Tiraillée entre inflation record et menaces de récession, la Banque centrale européenne (BCE) devrait maintenir ses taux la semaine prochaine mais, fait inhabituel en plein été, elle a convoqué une conférence téléphonique avec son président.

Tiraillée entre inflation record et menaces de récession, la Banque centrale européenne (BCE) devrait maintenir ses taux la semaine prochaine mais, fait inhabituel en plein été, elle a convoqué une conférence téléphonique avec son président.

D'ordinaire, l'institution monétaire se contente en août de la lecture par un porte-parole d'un communiqué sibyllin sur la décision prise par le conseil des gouverneurs sur les taux d'intérêt de la BCE. Mais pas de discours de Jean-Claude Trichet ni de séance de questions réponses avec les journalistes.

Cette fois, malgré les vacances, le Français se prêtera à l'exercice. Et ce, même si les économistes s'attendent à un statu quo monétaire après le relèvement d'un quart de point de début juillet.

L'équation en zone euro est redoutable. D'un côté, les prix s'envolent, avec un nouveau record d'inflation à 4,1% sur un an en juillet. Soit plus du double que l'objectif fixé par la Banque centrale d'un peu moins de 2%.

De l'autre, si la croissance européenne résistait jusque là mieux qu'aux Etats-Unis, les derniers indicateurs sont alarmants. Un retournement de situation qui conduit de nombreux économistes à agiter désormais le spectre d'une récession.

«On ne peut plus exclure une récession technique», soit deux trimestres d'affilée de baisse du Produit intérieur brut (PIB), estime ainsi Holger Schmieding de Bank of America.

La confiance des chefs d'entreprise et des consommateurs de la zone euro a accusé en juillet son plus fort recul mensuel depuis les attentats du 11 septembre 2001. Parallèlement, le taux de chômage est remonté en mai pour la première fois depuis plus de quatre ans, à 7,3%, et a stagné à ce niveau en juin.

Un véritable casse-tête pour la BCE qui répète à l'envi avoir pour principale mission la stabilité des prix, mais risque d'étouffer davantage la croissance en remontant ses taux.

«Le dilemme de la BCE s'est intensifié ces dernières semaines», écrit Sunil Kapadia d'UBS dans une note.

Il n'empêche: fidèle à son message, Jean-Claude Trichet a insisté dans sa seule intervention publique depuis début juillet sur les effets de «second tour», soit les risques d'augmentation des salaires notamment exigés par des syndicats qui voient le pouvoir d'achat des salariés rognés par l'inflation.

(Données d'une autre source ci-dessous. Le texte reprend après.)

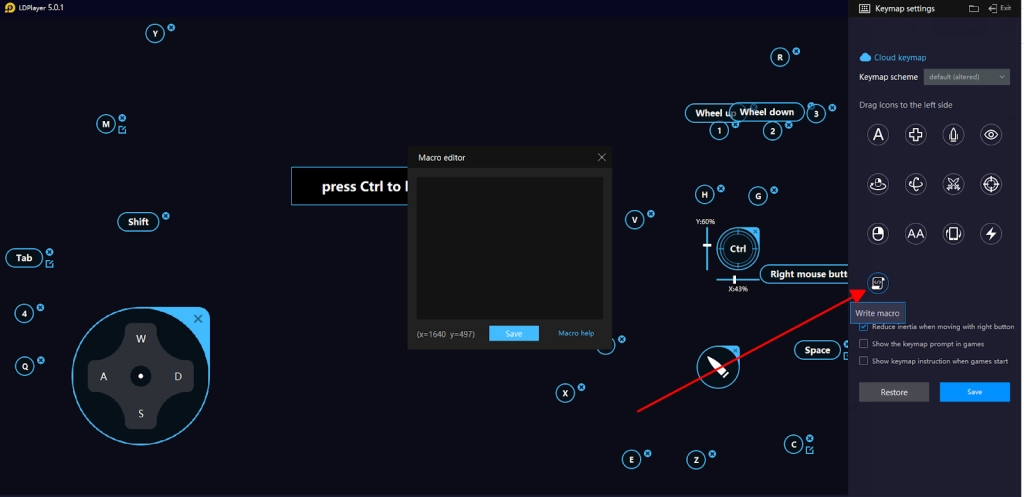Select the eye view control icon
1024x497 pixels.
pyautogui.click(x=990, y=135)
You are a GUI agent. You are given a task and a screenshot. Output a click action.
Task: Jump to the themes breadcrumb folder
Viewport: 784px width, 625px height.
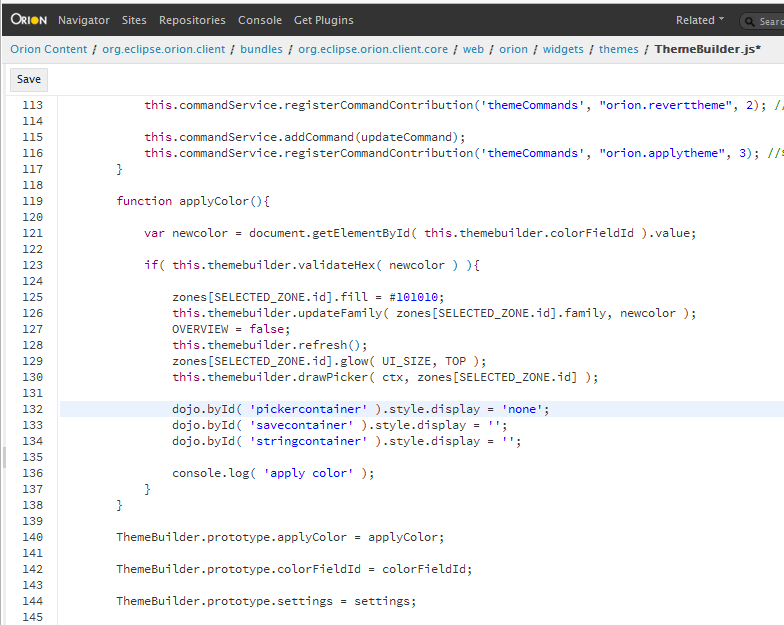click(x=619, y=49)
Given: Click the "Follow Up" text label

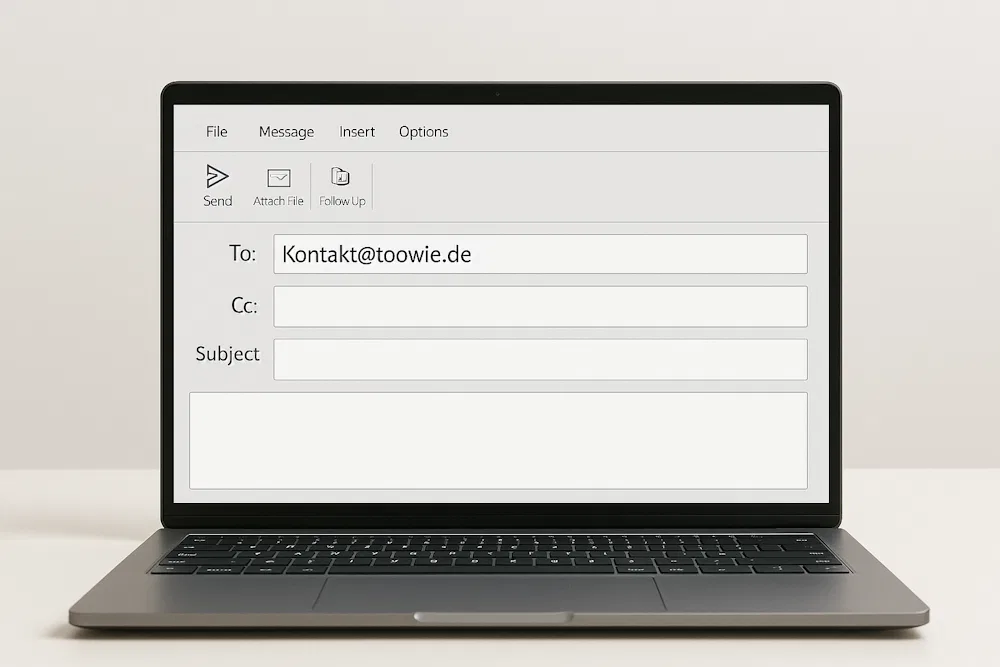Looking at the screenshot, I should point(342,201).
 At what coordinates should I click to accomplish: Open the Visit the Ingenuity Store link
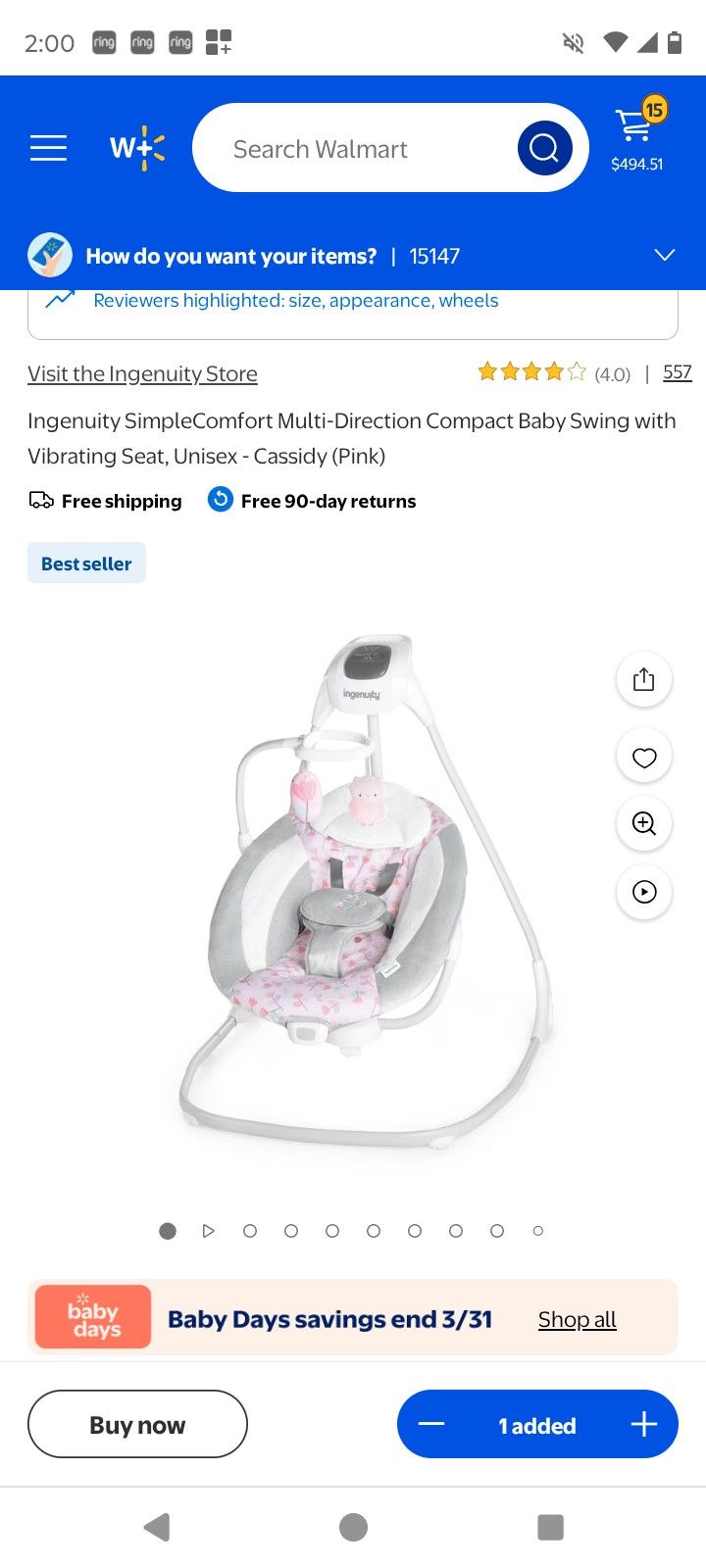142,373
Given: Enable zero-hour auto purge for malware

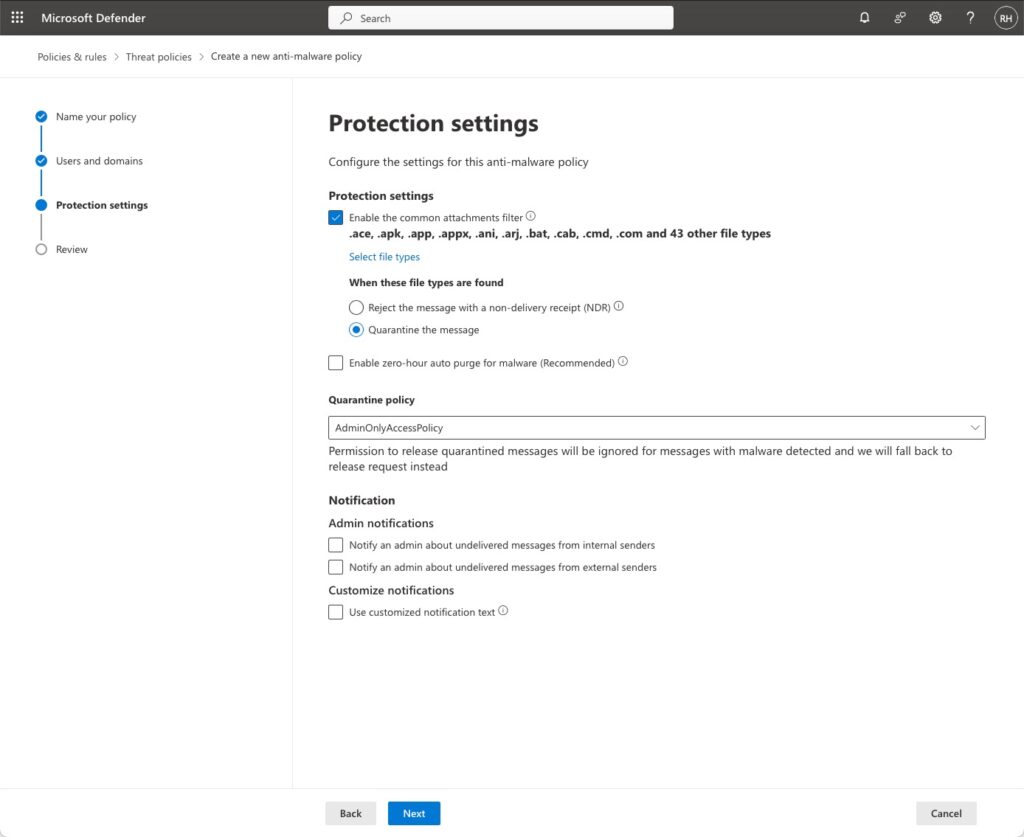Looking at the screenshot, I should [336, 363].
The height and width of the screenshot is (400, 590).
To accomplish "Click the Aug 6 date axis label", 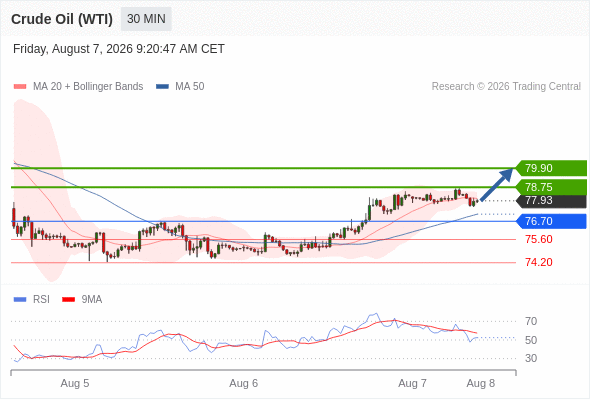I will 244,383.
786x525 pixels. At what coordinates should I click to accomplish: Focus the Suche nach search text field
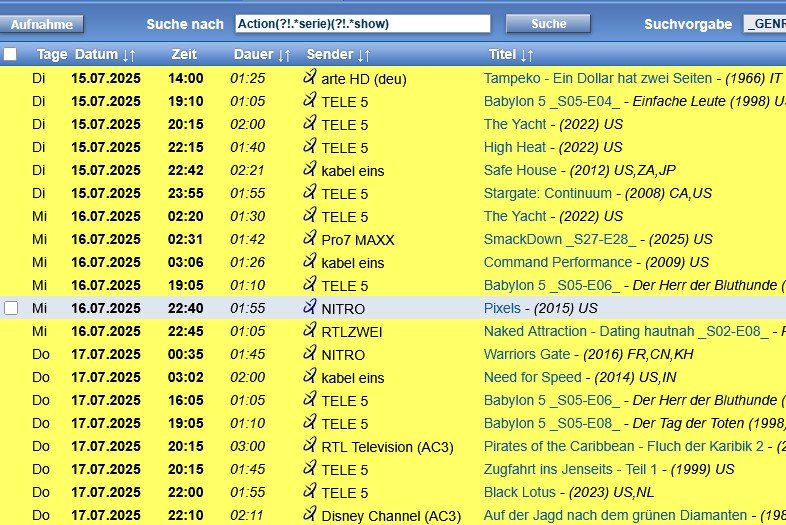[x=362, y=24]
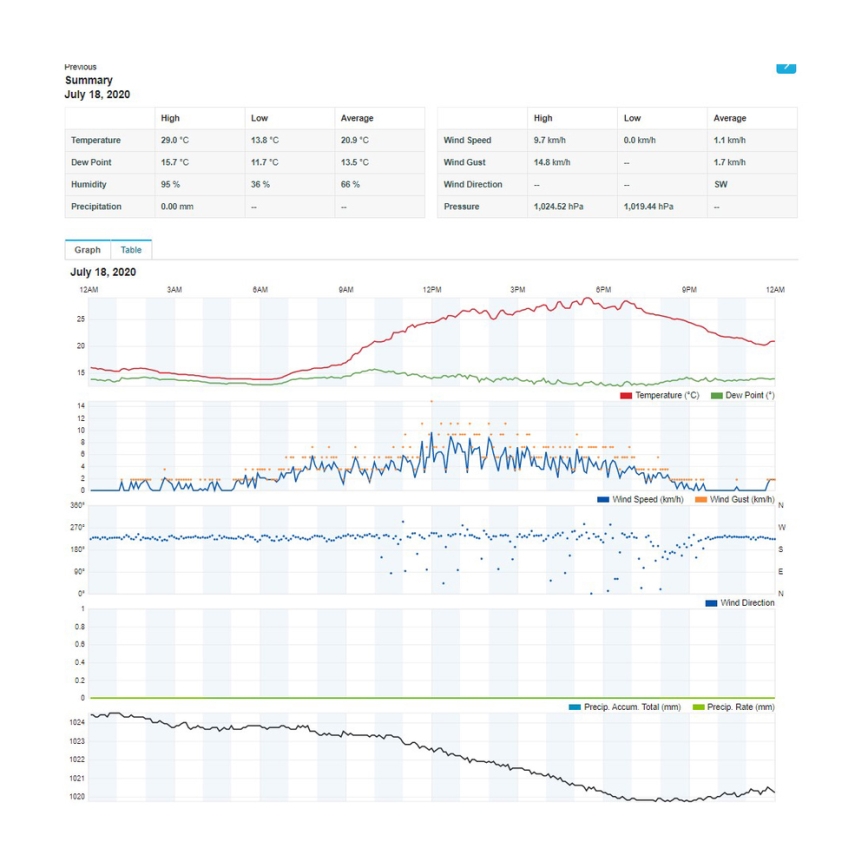
Task: Click the Previous link above Summary
Action: [x=80, y=67]
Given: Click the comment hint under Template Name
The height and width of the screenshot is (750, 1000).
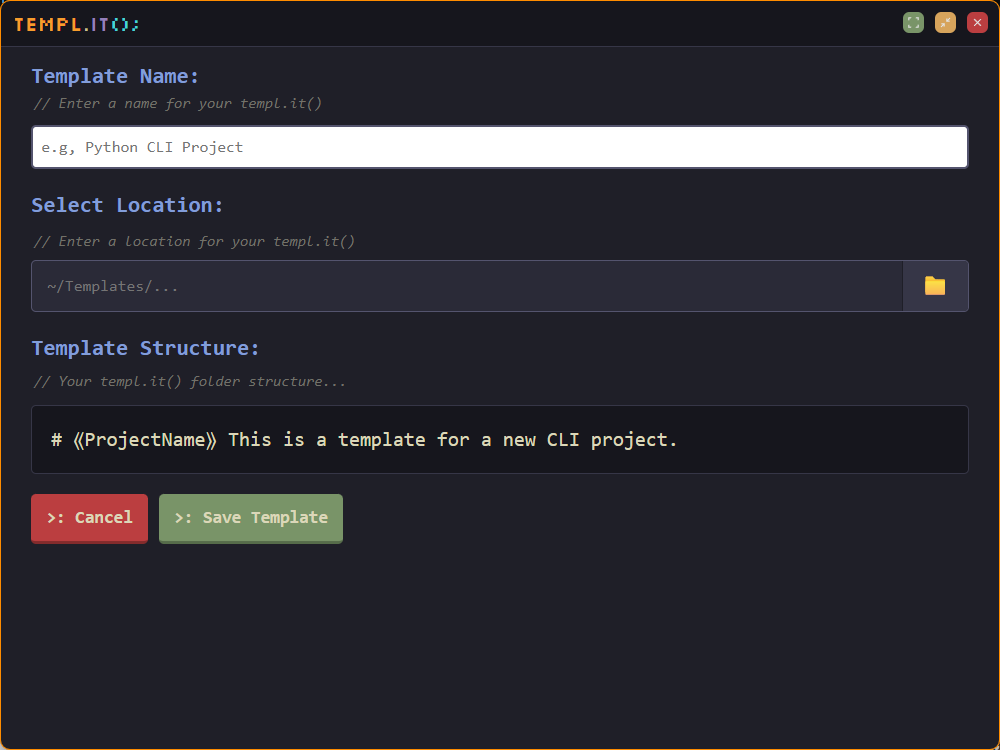Looking at the screenshot, I should pos(176,103).
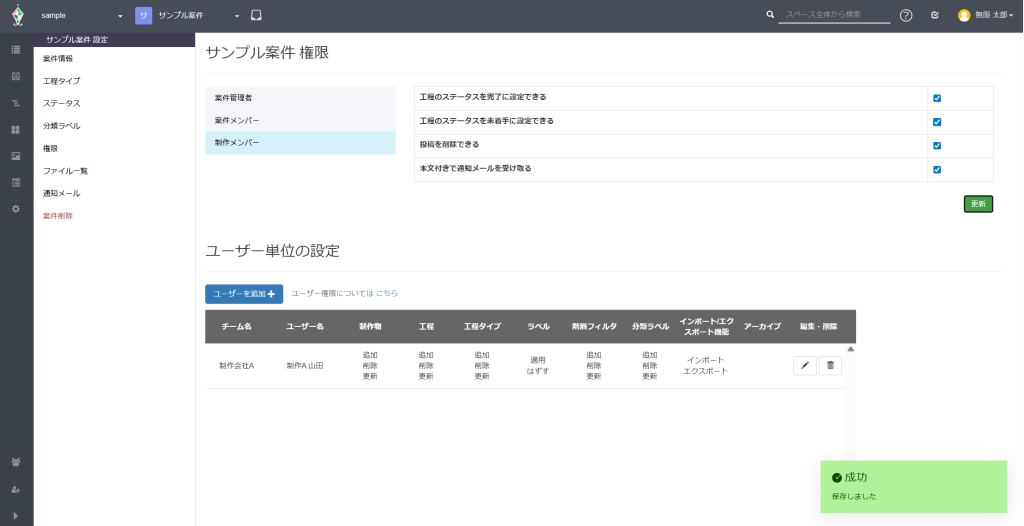Viewport: 1024px width, 526px height.
Task: Open the list view icon at sidebar top
Action: [16, 49]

La BCE craint que ce phénomène transforme une inflation conjoncturelle en une spirale dangereuse pour la croissance.

Le «message» de la BCE «est qu'il faut éviter les effets de second tour», avait-il déclaré dans une interview donnée à des journaux européens à la mi-juillet.

Tous ces éléments conduisent les économistes à parier à la fois sur un discours très ferme sur l'inflation du Français et sur un statu quo monétaire.

«Alors que cela ferait sens pour la BCE de tenir un langage de fermeté, nous doutons fortement que la Banque va relever ses taux d'intérêts avec une économie qui stagne déjà», écrivent les spécialistes de Capital Economics dans une note.

«Depuis la hausse des taux de juillet, les nouvelles sur les perspectives économiques se sont davantage détériorées que les perspectives pour l'inflation», poursuit Jürgen Michels de Citi. «Une hausse des taux à court terme est improbable», même si le langage de la BCE va conserver un ton de «faucon», conclut-il, selon l'expression consacrée.

Difficile en revanche de prévoir quelle sera l'attitude de la BCE dans les mois à venir. Si M. Kapadia mise encore sur une hausse en septembre, les économistes de Capital Economics visent une baisse en mars 2009 et M. Schmieding parie sur un statu quo pendant «au moins les douze prochains mois».